You had 10 months of rehearsal, which I’ve never heard of before for a film…
Well, the plan was that the rehearsal would be just two months. Because of COVID, we had to postpone it, and we had to keep doing rehearsal and it turned out to be 10 months. I wanted to keep the crew together, so I would ask them to come over to rehearse. The most important part of the process of my work is actually the rehearsals. And this is not just working with the actors. The rehearsal time helps me as a director a lot. I start to understand the actors and I find out their fortes. During the filming, there is not that much time to make mistakes and correct them. During rehearsal, I don’t work on the script. We make the world before the movie starts, and we rehearse that. For example, in this film, we have a character called Rahim and a character called Bahram, and the main conflict of the film is between these two characters. I always wanted the fight between these two people to feel like they didn’t want to get into a fight but they had to, they have no other choice. So we started to make a backstory for them and we rehearsed it. I told the actors that these two characters were friends from a very young age together, and then Bahram married a woman, and he tells Rahim, “My wife has a sister, do you want to see her?” And then that causes them to marry as well, and they become two happy families. But after a while, after Rahim gets separated from his wife, it’s very hard for Bahram to swallow. It feels as if you’re losing someone. And that makes you angry. And we started rehearsing all of that. The falling in love, getting married, the separation, all of it. None of that is in the film, but you can see the effects of it on the actors.

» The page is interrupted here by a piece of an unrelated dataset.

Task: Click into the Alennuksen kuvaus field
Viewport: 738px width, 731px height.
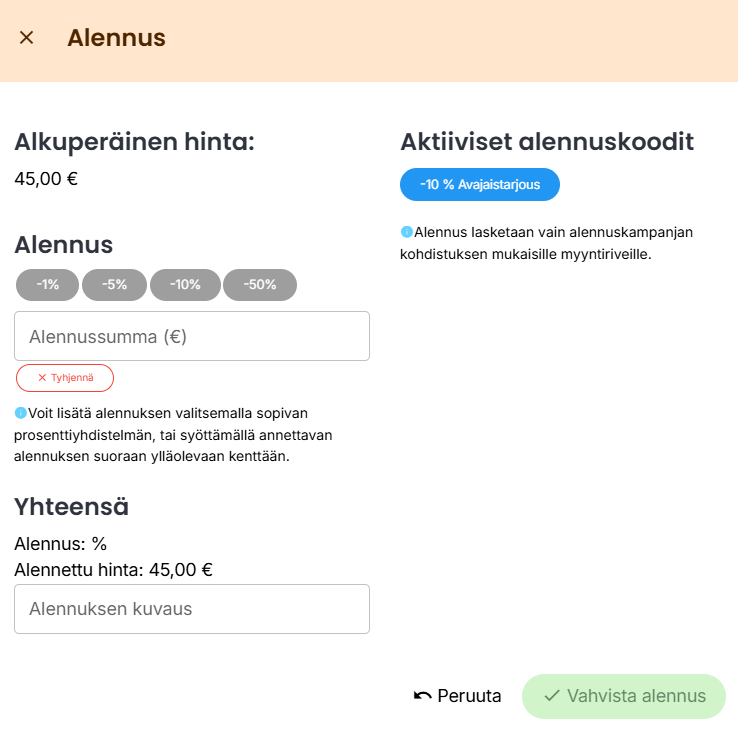Action: 192,609
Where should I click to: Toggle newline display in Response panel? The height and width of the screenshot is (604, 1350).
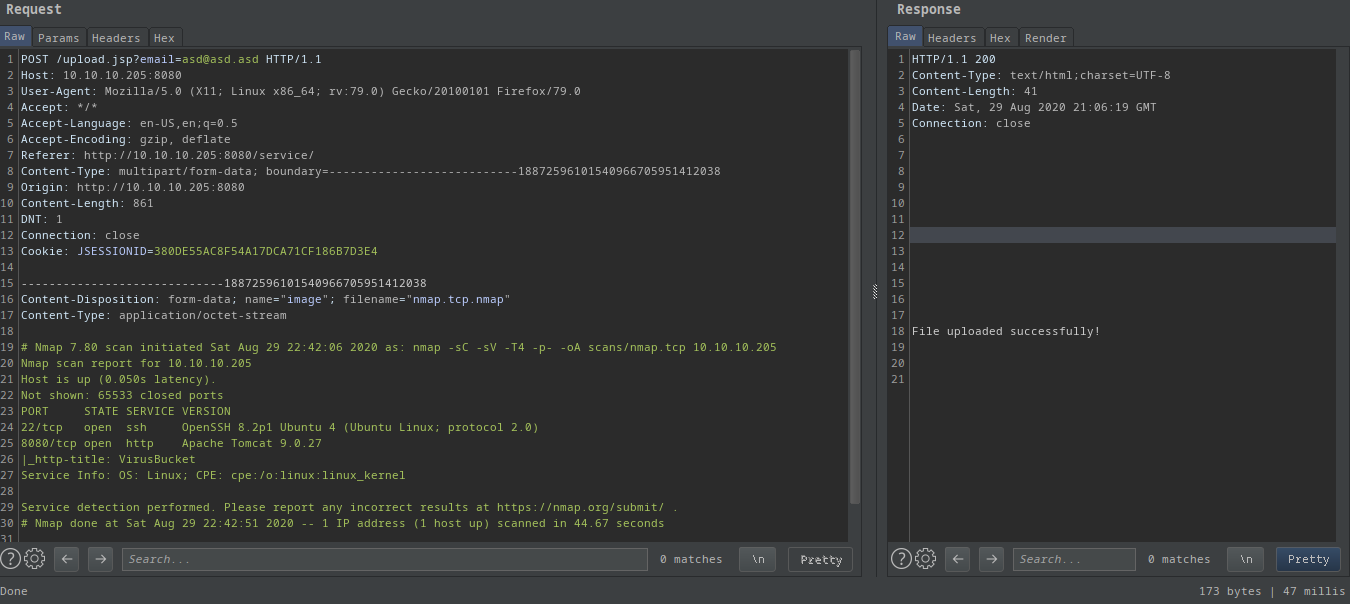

What do you wish more Americans knew about Iran? And what do you wish more Iranians knew about America?
Based on my experience of traveling here in the U.S., I think, emotionally, American people and the Iranian people are very similar. It may sound strange to people to hear this, but it’s the truth. And I’m really hopeful that someday this separation between these two people goes away and they start to really get to know each other. Lots of damage happened because of this separation. There is an image that is shaped for Iranians about Americans and vice versa, for Americans about Iranians. If they meet each other, I think lots of this is going to resolve.
Interview edited for length and clarity.